Counting from the line that holds "Instruction: Click the blue", return each line exactly, through and including the last line of the entries.
————
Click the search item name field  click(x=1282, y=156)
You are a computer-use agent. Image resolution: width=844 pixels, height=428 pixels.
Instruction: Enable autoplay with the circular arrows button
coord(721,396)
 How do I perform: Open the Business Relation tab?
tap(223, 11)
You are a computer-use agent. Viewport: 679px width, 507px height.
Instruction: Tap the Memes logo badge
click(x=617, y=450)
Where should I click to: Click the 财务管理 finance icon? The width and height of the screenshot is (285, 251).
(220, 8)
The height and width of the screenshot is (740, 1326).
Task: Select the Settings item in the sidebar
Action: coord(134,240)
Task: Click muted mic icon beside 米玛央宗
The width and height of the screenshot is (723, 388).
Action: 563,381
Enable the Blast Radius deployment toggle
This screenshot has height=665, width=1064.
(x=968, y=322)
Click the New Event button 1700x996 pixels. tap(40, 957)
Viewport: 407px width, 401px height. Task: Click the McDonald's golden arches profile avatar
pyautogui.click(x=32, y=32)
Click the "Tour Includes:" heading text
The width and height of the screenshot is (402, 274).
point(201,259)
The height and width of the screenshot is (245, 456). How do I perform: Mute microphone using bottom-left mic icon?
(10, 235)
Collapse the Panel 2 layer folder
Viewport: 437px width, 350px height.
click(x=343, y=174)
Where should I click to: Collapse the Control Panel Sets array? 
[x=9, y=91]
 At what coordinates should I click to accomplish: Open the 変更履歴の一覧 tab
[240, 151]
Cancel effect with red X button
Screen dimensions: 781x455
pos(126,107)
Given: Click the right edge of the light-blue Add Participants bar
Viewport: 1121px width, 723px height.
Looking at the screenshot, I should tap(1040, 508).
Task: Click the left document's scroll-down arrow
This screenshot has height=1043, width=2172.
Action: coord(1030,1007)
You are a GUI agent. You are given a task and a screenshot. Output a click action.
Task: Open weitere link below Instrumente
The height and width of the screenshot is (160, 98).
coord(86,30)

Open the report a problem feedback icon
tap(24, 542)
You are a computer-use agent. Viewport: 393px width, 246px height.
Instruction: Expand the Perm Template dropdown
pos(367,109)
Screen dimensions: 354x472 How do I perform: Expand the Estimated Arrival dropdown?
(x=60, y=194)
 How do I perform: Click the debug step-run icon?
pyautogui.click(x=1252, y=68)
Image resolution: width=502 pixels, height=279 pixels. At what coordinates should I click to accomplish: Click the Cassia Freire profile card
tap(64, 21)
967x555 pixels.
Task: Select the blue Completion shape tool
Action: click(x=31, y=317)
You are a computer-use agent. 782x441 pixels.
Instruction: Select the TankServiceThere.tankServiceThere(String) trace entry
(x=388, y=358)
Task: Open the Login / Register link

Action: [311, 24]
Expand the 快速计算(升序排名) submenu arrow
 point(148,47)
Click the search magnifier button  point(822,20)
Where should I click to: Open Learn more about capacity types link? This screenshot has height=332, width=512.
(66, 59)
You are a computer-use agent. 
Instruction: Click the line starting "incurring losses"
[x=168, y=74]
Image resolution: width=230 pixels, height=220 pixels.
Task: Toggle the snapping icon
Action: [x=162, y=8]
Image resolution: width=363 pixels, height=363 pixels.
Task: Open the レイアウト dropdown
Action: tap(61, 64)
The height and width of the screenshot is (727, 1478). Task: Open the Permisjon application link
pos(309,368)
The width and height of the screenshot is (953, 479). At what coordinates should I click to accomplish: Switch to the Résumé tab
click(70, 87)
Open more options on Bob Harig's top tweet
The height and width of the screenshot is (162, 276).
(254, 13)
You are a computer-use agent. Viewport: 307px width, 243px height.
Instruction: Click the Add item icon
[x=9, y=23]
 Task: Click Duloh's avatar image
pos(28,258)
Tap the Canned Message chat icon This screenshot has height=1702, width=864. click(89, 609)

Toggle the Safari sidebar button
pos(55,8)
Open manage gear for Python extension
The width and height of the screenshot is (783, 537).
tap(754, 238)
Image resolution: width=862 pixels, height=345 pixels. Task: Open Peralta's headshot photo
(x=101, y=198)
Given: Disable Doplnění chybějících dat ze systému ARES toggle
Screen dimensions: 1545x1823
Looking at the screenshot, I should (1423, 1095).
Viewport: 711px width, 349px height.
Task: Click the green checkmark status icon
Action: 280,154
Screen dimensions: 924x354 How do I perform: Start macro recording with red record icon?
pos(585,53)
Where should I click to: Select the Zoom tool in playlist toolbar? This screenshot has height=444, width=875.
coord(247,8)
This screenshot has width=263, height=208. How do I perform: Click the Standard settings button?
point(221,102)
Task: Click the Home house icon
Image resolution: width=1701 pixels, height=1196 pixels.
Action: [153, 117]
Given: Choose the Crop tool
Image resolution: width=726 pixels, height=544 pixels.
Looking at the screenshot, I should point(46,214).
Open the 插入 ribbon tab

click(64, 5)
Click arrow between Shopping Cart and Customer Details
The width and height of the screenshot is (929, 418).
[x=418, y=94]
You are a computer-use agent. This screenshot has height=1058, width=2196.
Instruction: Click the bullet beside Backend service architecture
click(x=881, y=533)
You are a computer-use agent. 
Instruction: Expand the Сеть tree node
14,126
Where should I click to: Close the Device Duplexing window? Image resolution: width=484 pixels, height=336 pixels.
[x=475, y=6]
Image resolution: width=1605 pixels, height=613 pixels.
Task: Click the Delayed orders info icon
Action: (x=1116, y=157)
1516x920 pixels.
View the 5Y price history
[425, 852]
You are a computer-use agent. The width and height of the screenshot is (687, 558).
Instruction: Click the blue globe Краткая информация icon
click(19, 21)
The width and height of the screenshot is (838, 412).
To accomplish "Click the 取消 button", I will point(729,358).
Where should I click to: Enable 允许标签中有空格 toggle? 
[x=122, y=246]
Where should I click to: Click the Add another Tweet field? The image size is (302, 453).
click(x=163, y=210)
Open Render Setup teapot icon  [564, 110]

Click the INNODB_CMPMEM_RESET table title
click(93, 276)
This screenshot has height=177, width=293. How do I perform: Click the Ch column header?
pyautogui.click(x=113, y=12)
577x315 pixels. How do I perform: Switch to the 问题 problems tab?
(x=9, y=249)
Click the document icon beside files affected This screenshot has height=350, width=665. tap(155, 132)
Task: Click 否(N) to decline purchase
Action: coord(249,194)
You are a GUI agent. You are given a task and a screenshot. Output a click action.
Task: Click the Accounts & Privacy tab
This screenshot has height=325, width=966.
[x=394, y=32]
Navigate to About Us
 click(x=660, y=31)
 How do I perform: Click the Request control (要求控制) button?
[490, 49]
————
Written answer -
Instruction: Click the blue globe Краткая информация icon
click(19, 21)
The width and height of the screenshot is (838, 412).
To accomplish "Click the 取消 button", I will point(729,358).
Where should I click to: Enable 允许标签中有空格 toggle? 
[x=122, y=246]
Where should I click to: Click the Add another Tweet field? The image size is (302, 453).
click(x=163, y=210)
Open Render Setup teapot icon  [564, 110]

Click the INNODB_CMPMEM_RESET table title
click(93, 276)
This screenshot has height=177, width=293. How do I perform: Click the Ch column header?
pyautogui.click(x=113, y=12)
577x315 pixels. How do I perform: Switch to the 问题 problems tab?
(x=9, y=249)
Click the document icon beside files affected This screenshot has height=350, width=665. tap(155, 132)
Task: Click 否(N) to decline purchase
Action: coord(249,194)
You are a GUI agent. You are given a task and a screenshot. Output a click action.
Task: Click the Accounts & Privacy tab
This screenshot has height=325, width=966.
[x=394, y=32]
Navigate to About Us
 click(x=660, y=31)
 How do I perform: Click the Request control (要求控制) button?
[490, 49]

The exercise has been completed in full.